The buyout, the second-largest acquisition deal on record, would give Vodafone PLC additional cash to pursue its expansion ambitions in Europe. Those ambitions include its push to buy up other cellphone providers and to expand into the lucrative world of mobile services.
The deal announced Monday would also give Verizon Communications Inc., the opportunity to boost its quarterly earnings, as it would no longer have to share a portion of proceeds from the nation's No. 1 wireless carrier with Vodafone.
Verizon expects the deal to boost its earnings per share by 10 percent once the deal closes. It also boosted its dividend.
The deal still has requires approval by regulators and shareholders of both companies.

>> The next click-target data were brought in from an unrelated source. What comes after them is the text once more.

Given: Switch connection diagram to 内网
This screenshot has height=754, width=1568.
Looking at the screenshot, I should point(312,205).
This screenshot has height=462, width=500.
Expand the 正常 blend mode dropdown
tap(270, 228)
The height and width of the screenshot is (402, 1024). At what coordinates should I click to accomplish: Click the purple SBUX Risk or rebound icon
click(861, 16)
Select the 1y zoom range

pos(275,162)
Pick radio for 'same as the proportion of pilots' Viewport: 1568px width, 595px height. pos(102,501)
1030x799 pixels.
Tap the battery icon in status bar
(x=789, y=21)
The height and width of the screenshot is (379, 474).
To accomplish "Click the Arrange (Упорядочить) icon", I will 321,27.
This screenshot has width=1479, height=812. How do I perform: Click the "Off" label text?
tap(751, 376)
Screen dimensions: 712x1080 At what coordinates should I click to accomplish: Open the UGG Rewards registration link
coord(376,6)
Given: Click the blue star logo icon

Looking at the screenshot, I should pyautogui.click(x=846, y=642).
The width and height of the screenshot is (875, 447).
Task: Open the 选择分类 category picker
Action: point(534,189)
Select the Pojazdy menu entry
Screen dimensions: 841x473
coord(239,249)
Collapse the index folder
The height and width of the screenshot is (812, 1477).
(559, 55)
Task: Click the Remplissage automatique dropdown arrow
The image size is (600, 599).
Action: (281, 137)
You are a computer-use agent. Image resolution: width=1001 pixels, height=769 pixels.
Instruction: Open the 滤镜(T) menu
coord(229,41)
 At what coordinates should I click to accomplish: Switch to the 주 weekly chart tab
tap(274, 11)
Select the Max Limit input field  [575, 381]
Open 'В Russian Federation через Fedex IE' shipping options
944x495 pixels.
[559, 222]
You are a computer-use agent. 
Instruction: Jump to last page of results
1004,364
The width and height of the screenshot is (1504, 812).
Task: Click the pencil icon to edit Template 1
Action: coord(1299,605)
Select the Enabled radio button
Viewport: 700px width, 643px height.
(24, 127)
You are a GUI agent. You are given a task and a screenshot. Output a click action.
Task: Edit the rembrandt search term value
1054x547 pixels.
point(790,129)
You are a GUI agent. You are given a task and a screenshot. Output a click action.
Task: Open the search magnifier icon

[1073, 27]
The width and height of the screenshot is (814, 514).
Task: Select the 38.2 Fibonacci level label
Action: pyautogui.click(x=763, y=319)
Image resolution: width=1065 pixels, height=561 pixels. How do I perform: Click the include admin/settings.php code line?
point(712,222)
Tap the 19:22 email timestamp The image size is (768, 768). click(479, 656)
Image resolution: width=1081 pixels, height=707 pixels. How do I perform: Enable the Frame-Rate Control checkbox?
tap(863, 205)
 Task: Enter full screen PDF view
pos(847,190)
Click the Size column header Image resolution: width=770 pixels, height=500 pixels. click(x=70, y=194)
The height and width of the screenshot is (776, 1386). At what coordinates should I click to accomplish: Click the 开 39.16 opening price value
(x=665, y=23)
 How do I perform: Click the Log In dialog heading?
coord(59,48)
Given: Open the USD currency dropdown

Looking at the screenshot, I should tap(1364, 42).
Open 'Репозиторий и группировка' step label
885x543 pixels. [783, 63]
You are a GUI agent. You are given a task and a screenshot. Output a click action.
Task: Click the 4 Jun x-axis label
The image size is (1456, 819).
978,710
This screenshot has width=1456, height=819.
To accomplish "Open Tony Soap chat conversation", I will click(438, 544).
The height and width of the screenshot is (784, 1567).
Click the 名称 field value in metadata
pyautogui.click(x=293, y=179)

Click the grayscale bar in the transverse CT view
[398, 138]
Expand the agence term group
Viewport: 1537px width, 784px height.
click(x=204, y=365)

It is expected to close in the first quarter of 2014.
It isn't expected to have much of an effect on Verizon consumers or on the company's operations. Vodafone had little influence on Verizon Wireless' day-to-day operations, and the two companies have kept out of each other's territory.
The Verizon-Vodafone partnership started in 2000, when what was then Bell Atlantic combined its East Coast wireless network with Vodafone's operations on the West Coast. Vodafone had entered the U.S. market a year earlier by outbidding Bell Atlantic to buy AirTouch Communications Inc. of San Francisco.
While Vodafone and Verizon have prospered by building the infrastructure to make cellphone calls, much of the growth in today's market is in providing services that can be used on smartphones over high-speed wireless connections, said Victor Basta, managing director at Magister Advisors.
It's as if the tarmac of the highway has been laid, and now the real action is in the billboards on the side of the road.
"While Vodafone has been pursuing its current strategy, operators have become locked in a galactic fight with online brands such as Google, Facebook, and eBay for mindshare," Basta said. "For these online leaders, winning on the mobile device is not a luxury, it is essential to their own success. The mobile screen is now the main screen in most Western markets."
The windfall from the buyout will give Vodafone, already one of the world's largest cellphone companies, substantial funds to buy other providers — or pay down its debt. Last year, Vodafone spent $1.6 billion in buying up UK telecoms group Cable & Wireless Worldwide and is pushing ahead with a $10.2 billion takeover bid for Germany's biggest cable operator, Kabel Deutschland.
The Kabel deal will help Vodafone expand its foothold in Europe and gain 32.4 million mobile, 5 million broadband and 7.6 million direct TV customers in Germany. It has 19.2 million mobile customers in the UK, and it has been under intense competition.
"The proceeds from the sale, if not passed on in forms of dividends, could improve Vodafone's debt position following the recent Cable & Wireless and Kabel Deutschland deals, and provides Vodafone some leeway to further expand its network presence in Europe," said Ronald Klingebiel, telecommunications specialist at Warwick Business School.
"Such moves provide the capacity and level of integration necessary for competing effectively in a future pan-European market."
The only question is whether Vodafone has waited too long to move on and to pick up companies that do things like provide mobile phone payments, advertising and security, Basta said.